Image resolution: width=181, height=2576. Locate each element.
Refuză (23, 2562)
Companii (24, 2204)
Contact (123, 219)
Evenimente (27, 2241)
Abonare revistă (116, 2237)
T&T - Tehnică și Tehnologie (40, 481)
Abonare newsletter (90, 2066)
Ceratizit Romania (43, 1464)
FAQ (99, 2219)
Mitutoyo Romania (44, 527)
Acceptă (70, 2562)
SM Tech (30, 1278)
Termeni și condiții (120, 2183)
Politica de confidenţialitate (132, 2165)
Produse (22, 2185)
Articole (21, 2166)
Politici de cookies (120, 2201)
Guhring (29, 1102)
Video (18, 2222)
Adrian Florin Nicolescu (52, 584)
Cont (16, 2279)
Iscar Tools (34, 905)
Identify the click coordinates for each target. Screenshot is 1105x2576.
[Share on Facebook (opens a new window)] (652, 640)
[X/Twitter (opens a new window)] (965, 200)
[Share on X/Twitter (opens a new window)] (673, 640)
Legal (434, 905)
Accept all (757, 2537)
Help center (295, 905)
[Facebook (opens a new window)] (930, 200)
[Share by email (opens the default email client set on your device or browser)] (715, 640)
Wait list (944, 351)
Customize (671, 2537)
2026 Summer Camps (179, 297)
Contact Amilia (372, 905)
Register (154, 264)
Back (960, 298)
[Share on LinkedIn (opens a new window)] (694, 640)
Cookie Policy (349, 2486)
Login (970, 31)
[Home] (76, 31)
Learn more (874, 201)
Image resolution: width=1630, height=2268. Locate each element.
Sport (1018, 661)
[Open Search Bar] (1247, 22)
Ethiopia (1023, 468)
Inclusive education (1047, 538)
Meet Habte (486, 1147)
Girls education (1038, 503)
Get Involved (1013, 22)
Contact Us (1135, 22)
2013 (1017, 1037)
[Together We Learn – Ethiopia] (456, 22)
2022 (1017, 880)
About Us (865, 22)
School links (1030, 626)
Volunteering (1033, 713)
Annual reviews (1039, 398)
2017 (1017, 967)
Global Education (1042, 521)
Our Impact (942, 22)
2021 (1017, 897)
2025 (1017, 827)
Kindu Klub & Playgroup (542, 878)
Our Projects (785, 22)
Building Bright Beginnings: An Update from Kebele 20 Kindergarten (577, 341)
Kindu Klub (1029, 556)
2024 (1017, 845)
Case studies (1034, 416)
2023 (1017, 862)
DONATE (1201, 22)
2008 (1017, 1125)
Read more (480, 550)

• • • •

Goal of the exercise: Scan the data above and copy each line containing the word "Twitter".

Solution below:
[X/Twitter (opens a new window)] (965, 200)
[Share on X/Twitter (opens a new window)] (673, 640)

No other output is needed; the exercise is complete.